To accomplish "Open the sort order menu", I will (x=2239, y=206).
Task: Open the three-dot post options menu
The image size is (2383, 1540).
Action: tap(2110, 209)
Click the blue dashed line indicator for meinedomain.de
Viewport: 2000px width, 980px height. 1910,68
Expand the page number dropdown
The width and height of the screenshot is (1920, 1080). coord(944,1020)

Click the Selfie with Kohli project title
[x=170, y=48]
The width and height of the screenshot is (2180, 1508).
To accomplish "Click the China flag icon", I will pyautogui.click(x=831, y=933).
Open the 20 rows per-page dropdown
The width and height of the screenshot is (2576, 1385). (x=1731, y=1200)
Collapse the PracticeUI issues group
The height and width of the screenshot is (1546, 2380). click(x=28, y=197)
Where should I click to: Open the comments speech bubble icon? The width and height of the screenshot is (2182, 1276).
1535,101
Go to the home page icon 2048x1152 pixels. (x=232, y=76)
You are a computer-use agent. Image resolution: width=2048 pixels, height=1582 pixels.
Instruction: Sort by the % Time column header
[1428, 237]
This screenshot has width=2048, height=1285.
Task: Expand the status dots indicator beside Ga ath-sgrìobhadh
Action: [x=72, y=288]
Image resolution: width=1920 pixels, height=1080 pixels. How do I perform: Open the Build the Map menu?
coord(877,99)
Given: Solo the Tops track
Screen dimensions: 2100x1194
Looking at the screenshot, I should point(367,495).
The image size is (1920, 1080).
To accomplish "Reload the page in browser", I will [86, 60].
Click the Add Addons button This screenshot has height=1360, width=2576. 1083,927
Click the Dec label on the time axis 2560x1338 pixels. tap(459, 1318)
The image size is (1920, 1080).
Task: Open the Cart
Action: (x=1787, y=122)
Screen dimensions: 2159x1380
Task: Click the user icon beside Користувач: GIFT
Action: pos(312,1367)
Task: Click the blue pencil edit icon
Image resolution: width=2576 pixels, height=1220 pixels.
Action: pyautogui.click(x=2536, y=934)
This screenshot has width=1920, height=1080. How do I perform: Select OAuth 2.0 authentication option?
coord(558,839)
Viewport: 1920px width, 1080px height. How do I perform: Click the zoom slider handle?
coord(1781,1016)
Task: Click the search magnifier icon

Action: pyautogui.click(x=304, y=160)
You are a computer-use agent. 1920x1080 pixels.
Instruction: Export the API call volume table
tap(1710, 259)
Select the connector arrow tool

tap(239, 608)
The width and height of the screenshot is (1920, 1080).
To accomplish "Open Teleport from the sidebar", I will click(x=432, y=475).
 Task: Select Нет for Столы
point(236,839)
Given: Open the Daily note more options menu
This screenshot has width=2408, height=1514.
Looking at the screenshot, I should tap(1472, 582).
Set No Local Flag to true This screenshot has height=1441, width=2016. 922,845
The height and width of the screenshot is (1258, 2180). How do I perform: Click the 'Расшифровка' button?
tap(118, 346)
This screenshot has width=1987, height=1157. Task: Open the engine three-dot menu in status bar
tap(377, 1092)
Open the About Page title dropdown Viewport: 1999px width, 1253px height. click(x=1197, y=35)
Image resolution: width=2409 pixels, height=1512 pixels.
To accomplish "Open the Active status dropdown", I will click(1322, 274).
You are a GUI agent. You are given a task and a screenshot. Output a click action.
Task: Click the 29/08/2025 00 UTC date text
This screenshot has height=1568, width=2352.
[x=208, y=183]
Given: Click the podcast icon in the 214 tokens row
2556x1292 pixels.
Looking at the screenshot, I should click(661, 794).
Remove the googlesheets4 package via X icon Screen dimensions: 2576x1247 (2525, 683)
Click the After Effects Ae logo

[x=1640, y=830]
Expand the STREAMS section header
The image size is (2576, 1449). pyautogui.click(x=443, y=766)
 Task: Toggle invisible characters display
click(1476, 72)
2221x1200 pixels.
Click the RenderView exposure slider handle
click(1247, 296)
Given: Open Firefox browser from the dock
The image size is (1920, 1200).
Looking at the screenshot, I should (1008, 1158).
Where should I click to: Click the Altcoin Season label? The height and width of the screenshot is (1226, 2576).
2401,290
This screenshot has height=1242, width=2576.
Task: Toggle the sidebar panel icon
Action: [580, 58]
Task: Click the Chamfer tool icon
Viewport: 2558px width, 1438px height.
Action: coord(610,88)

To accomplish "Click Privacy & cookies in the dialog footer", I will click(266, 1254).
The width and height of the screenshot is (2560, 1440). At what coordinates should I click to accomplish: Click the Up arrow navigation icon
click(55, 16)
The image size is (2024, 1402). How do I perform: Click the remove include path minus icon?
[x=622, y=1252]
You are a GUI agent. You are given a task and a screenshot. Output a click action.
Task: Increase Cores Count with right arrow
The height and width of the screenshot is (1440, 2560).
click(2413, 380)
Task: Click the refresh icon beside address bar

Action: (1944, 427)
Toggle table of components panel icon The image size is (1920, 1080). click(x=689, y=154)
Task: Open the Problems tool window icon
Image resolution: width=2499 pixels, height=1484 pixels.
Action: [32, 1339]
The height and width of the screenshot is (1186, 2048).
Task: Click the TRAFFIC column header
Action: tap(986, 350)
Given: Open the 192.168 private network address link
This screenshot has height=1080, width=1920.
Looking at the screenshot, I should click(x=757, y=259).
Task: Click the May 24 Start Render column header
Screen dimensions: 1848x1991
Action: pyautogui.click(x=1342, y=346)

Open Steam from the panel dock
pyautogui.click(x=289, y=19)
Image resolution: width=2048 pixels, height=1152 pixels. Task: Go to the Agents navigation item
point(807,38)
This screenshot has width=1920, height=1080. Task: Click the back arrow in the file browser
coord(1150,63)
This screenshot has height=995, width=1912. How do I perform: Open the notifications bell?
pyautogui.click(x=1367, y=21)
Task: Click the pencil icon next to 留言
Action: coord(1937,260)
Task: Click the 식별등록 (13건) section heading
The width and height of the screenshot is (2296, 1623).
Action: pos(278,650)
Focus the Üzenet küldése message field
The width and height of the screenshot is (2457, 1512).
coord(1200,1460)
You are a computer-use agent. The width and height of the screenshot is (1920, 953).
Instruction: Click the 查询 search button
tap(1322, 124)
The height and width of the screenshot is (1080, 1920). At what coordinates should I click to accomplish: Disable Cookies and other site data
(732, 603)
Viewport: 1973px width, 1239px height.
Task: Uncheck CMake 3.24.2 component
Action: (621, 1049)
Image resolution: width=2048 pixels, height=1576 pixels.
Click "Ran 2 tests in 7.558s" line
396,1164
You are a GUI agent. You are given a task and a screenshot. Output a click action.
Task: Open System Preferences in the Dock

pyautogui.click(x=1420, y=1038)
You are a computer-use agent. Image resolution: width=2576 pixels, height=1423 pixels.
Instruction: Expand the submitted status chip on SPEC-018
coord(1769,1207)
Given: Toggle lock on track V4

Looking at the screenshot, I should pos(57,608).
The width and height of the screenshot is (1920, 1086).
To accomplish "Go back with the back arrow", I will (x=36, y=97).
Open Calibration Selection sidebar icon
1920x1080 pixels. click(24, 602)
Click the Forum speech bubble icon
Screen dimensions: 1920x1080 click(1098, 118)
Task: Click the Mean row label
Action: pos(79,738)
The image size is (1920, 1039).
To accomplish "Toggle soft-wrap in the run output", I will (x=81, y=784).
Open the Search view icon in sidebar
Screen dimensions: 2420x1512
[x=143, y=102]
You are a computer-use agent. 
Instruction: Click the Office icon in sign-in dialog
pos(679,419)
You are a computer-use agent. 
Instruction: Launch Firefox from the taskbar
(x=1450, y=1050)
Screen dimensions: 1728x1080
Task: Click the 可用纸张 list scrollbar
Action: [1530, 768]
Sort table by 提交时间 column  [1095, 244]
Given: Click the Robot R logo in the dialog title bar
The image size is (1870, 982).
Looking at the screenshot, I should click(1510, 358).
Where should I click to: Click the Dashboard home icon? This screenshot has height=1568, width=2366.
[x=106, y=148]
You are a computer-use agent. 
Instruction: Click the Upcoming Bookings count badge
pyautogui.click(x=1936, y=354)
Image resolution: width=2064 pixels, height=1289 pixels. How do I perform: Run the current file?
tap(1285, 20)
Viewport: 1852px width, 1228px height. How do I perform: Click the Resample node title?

####

» **Task statement**
Looking at the records above, return exactly the lines from the line with "Click the Dec" to the line with "You are a computer-use agent. 1920x1080", both ends included.

» **Output**
Click the Dec label on the time axis 2560x1338 pixels. tap(459, 1318)
The image size is (1920, 1080).
Task: Open the Cart
Action: (x=1787, y=122)
Screen dimensions: 2159x1380
Task: Click the user icon beside Користувач: GIFT
Action: pos(312,1367)
Task: Click the blue pencil edit icon
Image resolution: width=2576 pixels, height=1220 pixels.
Action: pyautogui.click(x=2536, y=934)
This screenshot has width=1920, height=1080. How do I perform: Select OAuth 2.0 authentication option?
coord(558,839)
Viewport: 1920px width, 1080px height. How do I perform: Click the zoom slider handle?
coord(1781,1016)
Task: Click the search magnifier icon

Action: pyautogui.click(x=304, y=160)
You are a computer-use agent. 1920x1080 pixels.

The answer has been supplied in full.